CVSS Meta Temp Score CVSS is a exchangeable score organization to determine possibilities of attacks. The Temp Score considers temporal factors like disclosure, exploit and countermeasures. The singular Meta Score calculates the average score of different sources to provide a normalize score system . Current Exploit Price ( β‰ˆ ) Our analysts are monitoring exploit markets and are in contact with vulnerability brokers. The rate indicates the observe or calculate overwork price to be seen on overwork markets. A good indicator to understand the monetary attempt required for and the popularity of an attack . CTI Interest Score Our Cyber Threat Intelligence team is monitoring different web sites, mailing lists, exploit markets and social media networks.
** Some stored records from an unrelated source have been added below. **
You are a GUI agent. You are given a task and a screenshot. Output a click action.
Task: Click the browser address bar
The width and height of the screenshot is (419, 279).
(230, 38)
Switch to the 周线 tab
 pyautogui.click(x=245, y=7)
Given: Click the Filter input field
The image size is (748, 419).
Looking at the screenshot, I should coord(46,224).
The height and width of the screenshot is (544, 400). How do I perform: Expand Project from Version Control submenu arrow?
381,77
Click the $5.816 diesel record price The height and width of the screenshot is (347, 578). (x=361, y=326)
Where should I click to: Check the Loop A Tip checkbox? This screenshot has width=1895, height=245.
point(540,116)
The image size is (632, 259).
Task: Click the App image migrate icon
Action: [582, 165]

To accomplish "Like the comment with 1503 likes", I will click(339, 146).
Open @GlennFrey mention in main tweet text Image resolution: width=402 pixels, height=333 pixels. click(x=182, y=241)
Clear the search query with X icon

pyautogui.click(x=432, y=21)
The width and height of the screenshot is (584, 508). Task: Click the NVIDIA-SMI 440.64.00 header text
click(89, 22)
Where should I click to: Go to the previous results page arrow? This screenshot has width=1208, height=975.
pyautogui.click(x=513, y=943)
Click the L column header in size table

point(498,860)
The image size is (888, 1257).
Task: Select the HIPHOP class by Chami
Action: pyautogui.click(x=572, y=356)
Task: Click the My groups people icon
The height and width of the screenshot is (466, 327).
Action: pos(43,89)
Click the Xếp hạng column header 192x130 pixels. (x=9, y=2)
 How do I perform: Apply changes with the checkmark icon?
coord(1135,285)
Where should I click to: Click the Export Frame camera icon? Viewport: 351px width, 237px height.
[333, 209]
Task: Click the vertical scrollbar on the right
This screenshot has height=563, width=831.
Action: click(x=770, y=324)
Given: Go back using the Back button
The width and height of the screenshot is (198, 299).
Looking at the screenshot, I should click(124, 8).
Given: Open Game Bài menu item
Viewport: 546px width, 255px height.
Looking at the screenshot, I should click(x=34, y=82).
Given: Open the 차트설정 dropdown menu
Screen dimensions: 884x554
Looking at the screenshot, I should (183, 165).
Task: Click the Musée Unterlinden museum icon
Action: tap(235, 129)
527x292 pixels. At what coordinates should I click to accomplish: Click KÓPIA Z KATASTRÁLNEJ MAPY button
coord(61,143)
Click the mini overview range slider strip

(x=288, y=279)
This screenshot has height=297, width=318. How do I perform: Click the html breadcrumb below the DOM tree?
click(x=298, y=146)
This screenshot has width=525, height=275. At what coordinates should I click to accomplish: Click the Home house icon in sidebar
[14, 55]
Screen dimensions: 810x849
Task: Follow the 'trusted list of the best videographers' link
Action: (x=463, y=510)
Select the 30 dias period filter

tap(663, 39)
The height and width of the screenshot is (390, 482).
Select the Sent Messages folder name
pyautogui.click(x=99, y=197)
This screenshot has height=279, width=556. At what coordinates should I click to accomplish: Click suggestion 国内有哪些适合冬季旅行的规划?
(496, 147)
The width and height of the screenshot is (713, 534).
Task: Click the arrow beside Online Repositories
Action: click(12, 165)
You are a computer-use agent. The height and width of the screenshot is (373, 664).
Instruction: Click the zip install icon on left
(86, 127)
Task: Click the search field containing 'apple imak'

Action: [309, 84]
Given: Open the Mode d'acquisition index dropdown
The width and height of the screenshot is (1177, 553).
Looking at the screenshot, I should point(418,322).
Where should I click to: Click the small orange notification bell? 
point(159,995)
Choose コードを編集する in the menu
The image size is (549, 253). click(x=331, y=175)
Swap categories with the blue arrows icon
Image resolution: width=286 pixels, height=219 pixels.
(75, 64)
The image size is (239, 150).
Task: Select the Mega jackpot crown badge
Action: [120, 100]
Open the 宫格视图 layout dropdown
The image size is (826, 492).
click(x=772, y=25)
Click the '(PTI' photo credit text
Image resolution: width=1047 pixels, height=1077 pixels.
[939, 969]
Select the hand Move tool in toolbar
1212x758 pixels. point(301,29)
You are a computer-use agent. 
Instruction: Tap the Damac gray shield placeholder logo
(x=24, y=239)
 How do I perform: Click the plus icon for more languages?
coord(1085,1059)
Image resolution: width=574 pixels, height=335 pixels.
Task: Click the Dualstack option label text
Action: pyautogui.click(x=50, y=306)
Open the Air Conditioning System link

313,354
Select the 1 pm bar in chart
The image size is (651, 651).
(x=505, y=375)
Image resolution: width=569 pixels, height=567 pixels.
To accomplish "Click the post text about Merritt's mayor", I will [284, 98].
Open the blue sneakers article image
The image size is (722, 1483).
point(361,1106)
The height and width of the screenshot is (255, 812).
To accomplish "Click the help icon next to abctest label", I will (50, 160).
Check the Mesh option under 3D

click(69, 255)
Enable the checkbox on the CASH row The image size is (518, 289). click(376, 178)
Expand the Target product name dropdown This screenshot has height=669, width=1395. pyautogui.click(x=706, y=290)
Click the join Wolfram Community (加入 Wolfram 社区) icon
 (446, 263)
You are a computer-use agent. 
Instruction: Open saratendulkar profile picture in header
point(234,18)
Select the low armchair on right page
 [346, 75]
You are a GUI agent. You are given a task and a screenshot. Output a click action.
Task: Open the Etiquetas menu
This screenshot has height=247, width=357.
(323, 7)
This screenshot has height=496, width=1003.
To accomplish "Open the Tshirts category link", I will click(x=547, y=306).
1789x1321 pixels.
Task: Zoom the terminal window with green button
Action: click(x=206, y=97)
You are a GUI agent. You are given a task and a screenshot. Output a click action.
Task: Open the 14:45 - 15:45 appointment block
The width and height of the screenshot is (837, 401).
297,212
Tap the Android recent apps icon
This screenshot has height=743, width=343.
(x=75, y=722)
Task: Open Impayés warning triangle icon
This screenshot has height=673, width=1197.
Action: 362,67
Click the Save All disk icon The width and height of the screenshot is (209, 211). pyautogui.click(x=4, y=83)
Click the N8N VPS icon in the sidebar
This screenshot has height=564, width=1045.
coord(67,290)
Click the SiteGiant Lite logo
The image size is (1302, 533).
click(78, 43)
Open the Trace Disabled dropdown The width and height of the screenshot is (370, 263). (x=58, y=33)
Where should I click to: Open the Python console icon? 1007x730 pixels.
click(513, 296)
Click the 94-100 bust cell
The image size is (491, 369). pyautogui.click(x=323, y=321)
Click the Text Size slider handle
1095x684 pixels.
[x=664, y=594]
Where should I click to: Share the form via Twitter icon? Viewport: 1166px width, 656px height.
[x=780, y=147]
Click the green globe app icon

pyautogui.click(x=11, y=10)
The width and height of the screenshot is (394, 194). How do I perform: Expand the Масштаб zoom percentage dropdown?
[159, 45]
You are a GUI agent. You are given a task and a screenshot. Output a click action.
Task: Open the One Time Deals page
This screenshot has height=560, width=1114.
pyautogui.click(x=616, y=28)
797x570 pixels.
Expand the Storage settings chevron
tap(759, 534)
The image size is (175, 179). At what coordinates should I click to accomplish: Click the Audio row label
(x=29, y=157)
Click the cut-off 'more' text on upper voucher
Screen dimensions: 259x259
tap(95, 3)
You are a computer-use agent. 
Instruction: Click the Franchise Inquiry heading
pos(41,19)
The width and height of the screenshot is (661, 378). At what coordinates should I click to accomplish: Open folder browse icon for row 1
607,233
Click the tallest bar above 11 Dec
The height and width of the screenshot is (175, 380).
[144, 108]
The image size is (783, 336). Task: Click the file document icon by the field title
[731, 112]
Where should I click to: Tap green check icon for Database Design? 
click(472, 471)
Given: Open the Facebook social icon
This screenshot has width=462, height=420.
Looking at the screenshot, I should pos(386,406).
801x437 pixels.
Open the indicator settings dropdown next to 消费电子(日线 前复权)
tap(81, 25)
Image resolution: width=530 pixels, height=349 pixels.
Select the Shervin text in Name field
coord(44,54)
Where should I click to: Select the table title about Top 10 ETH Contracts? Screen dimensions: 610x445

The CTI Interest Score identifies the concern of attackers and the security community for this specific vulnerability in real-time. A eminent mark indicates an lift hazard to be targeted for this vulnerability.

5.7 $0-$5k 0.00

A vulnerability was found in Citrix Netscaler Application Delivery Controller 9.3/10.0/10.1 ( Network Management Software ) and classified as critical. Affected by this return is an unknown code stuff. The manipulation with an strange stimulation leads to a information disclosure vulnerability. Using CWE to declare the trouble leads to CWE-200. Impacted is confidentiality, integrity, and handiness. CVE summarizes :

The TLS and DTLS processing functionality in Citrix NetScaler Application Delivery Controller (ADC) and NetScaler Gateway devices with firmware 9.x before 9.3 Build 68.5, 10.0 through Build 78.6, 10.1 before Build 130.13, 10.1.e before Build 130.1302.e, 10.5 before Build 55.8, and 10.5.e before Build 55.8007.e makes it easier for man-in-the-middle attackers to obtain cleartext data via a padding-oracle attack, a variant of CVE-2014-3566 (aka POODLE).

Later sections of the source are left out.